→ **Required action**: Print the data below exactly, but only the lines from the one containing "480x366 pixels." down to the one containing "Select the 5% weight cell", inclusive.
▶
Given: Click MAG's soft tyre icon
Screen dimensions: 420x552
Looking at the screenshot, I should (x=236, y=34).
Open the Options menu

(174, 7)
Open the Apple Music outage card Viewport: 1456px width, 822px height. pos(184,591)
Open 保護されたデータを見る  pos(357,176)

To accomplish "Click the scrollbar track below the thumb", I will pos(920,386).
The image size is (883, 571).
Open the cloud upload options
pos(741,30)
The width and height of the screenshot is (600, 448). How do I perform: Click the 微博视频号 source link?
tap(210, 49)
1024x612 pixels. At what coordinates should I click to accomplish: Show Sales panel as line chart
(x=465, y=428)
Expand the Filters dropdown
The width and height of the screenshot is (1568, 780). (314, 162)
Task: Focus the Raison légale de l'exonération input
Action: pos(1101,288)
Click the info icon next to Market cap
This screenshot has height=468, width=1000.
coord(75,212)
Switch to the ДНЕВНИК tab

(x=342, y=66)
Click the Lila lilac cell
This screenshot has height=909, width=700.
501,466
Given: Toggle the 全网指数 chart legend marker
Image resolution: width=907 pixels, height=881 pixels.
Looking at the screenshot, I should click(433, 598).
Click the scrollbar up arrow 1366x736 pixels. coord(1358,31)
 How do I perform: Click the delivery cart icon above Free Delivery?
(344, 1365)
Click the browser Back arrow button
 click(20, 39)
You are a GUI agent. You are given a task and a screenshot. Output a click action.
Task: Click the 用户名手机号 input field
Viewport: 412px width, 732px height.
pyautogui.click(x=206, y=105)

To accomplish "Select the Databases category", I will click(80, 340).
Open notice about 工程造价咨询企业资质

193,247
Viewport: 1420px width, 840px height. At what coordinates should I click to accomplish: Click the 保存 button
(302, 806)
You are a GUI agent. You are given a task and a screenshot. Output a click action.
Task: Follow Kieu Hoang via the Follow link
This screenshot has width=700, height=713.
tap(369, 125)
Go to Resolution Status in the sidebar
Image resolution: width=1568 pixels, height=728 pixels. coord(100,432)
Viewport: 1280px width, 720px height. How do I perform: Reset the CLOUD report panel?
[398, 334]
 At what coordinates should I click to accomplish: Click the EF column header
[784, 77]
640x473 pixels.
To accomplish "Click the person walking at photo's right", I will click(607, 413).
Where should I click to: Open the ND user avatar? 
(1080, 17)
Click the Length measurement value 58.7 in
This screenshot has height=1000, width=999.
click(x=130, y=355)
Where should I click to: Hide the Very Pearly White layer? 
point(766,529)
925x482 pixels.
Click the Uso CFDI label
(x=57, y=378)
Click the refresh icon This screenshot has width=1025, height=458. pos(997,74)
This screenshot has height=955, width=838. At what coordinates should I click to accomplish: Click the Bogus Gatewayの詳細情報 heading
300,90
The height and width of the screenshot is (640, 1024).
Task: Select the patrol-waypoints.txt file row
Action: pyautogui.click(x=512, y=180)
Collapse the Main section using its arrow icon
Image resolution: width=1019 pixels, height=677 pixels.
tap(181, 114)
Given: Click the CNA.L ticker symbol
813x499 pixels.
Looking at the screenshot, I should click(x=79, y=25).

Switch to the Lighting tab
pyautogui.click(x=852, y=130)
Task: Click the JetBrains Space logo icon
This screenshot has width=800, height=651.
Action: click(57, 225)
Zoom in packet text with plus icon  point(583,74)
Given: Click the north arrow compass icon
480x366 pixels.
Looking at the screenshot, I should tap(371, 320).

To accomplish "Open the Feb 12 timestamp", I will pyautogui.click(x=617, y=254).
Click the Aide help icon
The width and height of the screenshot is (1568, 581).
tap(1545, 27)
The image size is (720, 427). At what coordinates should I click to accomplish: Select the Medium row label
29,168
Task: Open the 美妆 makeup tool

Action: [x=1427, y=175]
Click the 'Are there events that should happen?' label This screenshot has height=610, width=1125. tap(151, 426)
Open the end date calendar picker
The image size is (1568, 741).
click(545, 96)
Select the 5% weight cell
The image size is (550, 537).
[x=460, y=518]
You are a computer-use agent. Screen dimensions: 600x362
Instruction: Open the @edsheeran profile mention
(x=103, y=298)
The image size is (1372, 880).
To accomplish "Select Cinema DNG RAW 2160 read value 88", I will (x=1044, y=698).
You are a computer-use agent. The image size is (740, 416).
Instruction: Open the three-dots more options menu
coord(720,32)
◀
→ **Task response**:
480x366 pixels.
Looking at the screenshot, I should tap(371, 320).

To accomplish "Open the Feb 12 timestamp", I will pyautogui.click(x=617, y=254).
Click the Aide help icon
The width and height of the screenshot is (1568, 581).
tap(1545, 27)
The image size is (720, 427). At what coordinates should I click to accomplish: Select the Medium row label
29,168
Task: Open the 美妆 makeup tool

Action: [x=1427, y=175]
Click the 'Are there events that should happen?' label This screenshot has height=610, width=1125. tap(151, 426)
Open the end date calendar picker
The image size is (1568, 741).
click(545, 96)
Select the 5% weight cell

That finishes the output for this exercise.